(GIVEN DATA)
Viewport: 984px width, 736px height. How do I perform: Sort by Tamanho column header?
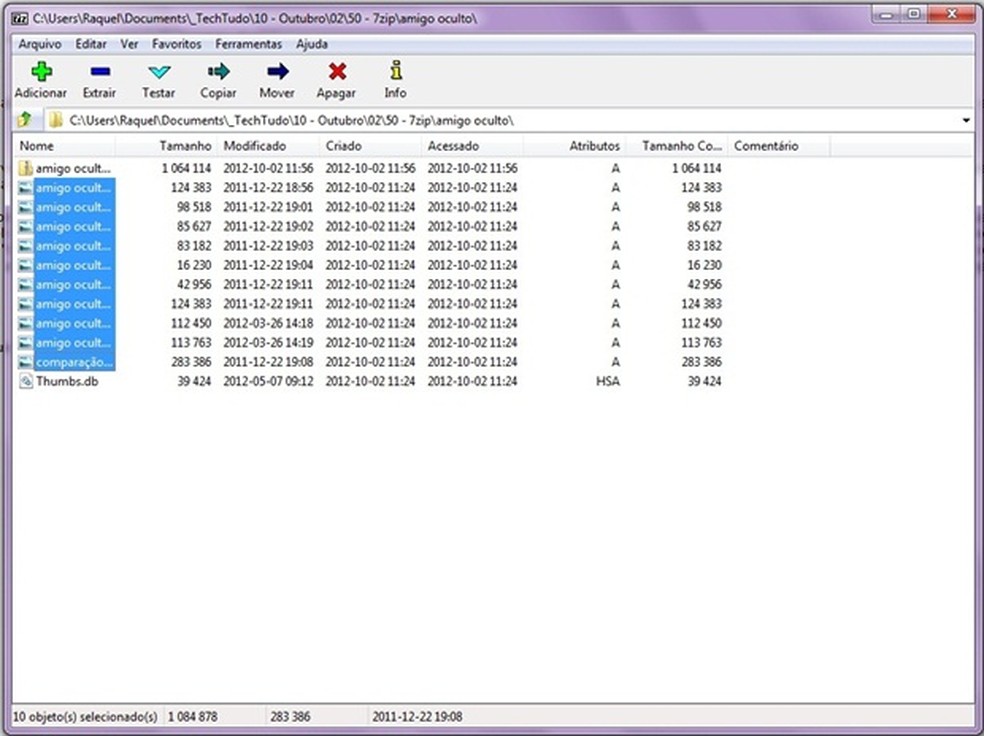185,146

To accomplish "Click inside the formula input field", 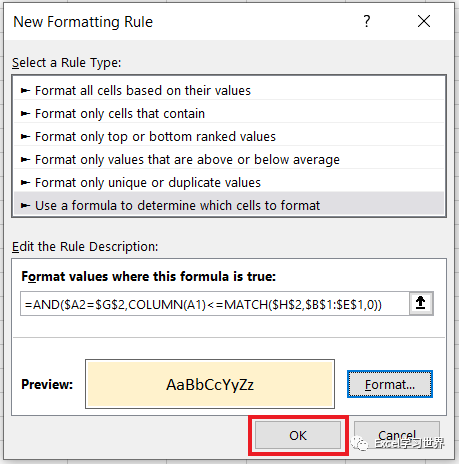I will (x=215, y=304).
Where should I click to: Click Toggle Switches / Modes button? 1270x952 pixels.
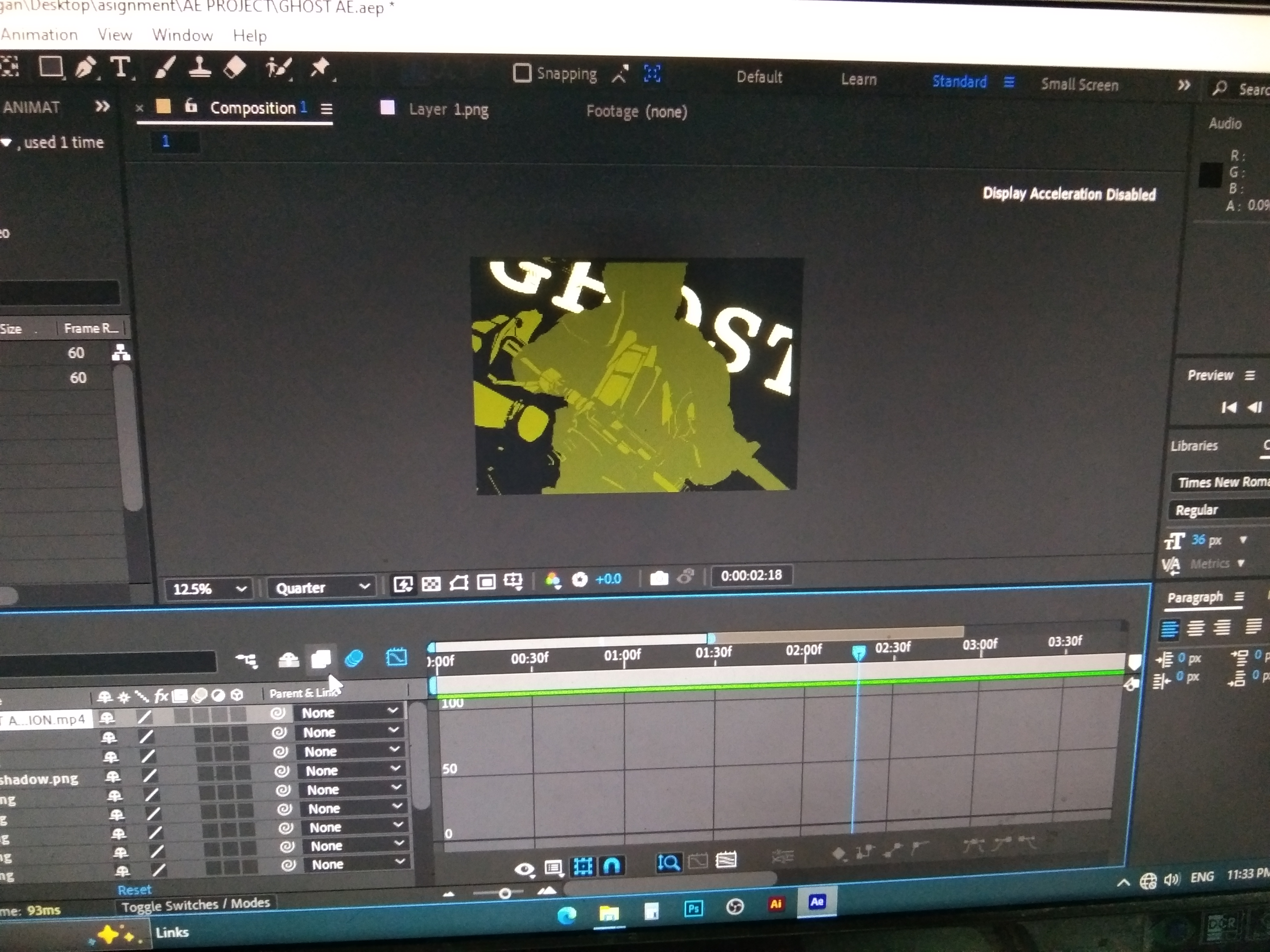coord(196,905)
...
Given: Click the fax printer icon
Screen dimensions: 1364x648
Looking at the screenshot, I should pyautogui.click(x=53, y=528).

(TASK PROMPT) Copy the data from the line holding "Given: Click the fax printer icon" through the line holding "Looking at the", inclusive, renaming "fax printer" to "laser printer" and keeping everything else the same.

(SOLUTION TO THIS PROBLEM)
Given: Click the laser printer icon
Screen dimensions: 1364x648
Looking at the screenshot, I should pyautogui.click(x=53, y=528).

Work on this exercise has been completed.